O governo do Estado do Pará destacou-se na semana passada como o 4º pior orçamento para a área da saúde no Brasil. Apenas 9,1% do orçamento do Estado foi direcionado para a saúde pública em 2013, portanto abaixo do percentual compulsório fixado pela Constituição Federal, que é de 12%. A informação foi divulgada pelo Instituto Brasileiro de Geografia e Estatística (IBGE), que reuniu dados de gestões públicas das 27 unidades federativas além do Distrito Federal, O Estadic 2013 (Pesquisa de Informações Básicas Estaduais) mostrou que os menores orçamentos proporcionais foram do Rio de Janeiro (7,2%), Mato Grosso do Sul (8,7%) e Paraná (9,1%).

Além disso, 13 estados destinaram menos de 2,0% do orçamento total da Saúde para a atenção básica (o atendimento inicial aos cidadãos) e as menores destinações foram de Maranhão (0,3%), Roraima (0,3%) e Acre (0,3%). O Pará não atingiu a faixa de 4%. Já Minas Gerais (11,8%) e Rio Grande do Sul (12,9%) foram os únicos a destinar mais de 10% dos seus orçamentos de Saúde à atenção básica.

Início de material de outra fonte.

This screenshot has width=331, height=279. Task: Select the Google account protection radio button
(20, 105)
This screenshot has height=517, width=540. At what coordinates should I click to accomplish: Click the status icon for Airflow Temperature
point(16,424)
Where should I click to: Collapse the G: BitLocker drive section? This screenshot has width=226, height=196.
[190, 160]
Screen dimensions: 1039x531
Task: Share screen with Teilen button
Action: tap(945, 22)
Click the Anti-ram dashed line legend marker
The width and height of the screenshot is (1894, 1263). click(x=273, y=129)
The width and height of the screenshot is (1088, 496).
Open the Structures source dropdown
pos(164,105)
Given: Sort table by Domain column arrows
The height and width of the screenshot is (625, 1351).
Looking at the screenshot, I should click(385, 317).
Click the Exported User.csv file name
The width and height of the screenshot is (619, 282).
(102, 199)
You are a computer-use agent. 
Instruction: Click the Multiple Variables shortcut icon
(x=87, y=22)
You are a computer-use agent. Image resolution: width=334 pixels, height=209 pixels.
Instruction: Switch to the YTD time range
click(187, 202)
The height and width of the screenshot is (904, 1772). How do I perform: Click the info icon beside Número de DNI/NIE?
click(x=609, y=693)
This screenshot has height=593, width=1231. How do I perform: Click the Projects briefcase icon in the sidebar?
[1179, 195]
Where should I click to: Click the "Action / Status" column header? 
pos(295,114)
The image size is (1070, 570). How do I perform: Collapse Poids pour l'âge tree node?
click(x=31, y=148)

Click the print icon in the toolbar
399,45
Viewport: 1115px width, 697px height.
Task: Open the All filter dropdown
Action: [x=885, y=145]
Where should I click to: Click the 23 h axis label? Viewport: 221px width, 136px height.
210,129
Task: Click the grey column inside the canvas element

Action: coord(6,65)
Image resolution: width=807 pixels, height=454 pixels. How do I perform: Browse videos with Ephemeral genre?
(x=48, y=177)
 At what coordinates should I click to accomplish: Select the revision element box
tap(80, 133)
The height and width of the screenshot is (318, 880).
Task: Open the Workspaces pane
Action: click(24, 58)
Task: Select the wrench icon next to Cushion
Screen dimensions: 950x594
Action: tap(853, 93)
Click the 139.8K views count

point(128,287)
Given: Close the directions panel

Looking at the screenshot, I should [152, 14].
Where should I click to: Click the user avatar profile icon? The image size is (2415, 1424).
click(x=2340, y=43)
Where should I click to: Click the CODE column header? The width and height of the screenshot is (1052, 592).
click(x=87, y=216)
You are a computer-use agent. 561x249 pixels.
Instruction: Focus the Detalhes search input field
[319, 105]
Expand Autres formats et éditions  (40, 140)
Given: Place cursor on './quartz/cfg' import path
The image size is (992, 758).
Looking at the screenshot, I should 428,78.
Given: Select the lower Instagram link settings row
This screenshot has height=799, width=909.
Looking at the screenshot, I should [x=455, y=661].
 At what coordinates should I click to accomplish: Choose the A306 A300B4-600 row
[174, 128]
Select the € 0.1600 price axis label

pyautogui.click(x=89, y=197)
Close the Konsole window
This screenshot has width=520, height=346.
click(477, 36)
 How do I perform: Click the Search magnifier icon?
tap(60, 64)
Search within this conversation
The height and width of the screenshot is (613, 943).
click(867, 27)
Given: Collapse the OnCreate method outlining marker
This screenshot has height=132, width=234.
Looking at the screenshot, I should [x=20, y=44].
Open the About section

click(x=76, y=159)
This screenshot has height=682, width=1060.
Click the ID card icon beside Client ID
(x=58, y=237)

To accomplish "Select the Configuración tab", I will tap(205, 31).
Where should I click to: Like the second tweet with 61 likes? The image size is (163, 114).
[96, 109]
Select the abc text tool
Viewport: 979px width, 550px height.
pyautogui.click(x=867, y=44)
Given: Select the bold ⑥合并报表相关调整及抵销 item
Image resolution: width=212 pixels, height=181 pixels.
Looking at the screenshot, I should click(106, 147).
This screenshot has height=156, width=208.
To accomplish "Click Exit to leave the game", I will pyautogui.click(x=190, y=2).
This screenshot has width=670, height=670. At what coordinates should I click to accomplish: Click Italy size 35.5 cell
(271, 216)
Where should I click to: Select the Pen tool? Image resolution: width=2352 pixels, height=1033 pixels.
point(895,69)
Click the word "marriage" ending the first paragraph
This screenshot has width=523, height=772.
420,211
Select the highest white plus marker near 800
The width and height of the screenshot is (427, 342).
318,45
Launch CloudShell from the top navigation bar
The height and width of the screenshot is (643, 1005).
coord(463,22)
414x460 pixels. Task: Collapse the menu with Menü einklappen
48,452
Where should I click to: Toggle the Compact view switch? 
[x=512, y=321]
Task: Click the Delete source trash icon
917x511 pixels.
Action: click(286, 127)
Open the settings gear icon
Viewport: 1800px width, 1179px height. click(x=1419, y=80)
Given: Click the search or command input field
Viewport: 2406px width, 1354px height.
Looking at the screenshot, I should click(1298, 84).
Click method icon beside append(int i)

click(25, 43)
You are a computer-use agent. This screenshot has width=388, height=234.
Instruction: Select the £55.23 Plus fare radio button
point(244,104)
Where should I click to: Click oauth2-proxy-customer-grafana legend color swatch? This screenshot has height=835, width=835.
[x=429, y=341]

Quando se observa o gasto per capita, o Pará tem o valor de R$ 212,96. No caso do Rio de Janeiro, que teve o menor percentual destinado à saúde, mas que tem a maior arrecadação do Brasil, foram investidos R$ 320,79 por morador do Estado. Em Minas Gerais, o gasto per capita foi de apenas R$ 279,45. O maior investimento per capita em saúde é no Distrito Federal, de R$ 924,14 por habitante.

De acordo com o IBGE, com as informações do Estadic 2013 é possível apresentar “características da gestão pública estadual no âmbito da saúde, permitindo compreender alguns aspectos da administração pública responsável pelos serviços de saúde prestados à população nas 27 unidades da federação”.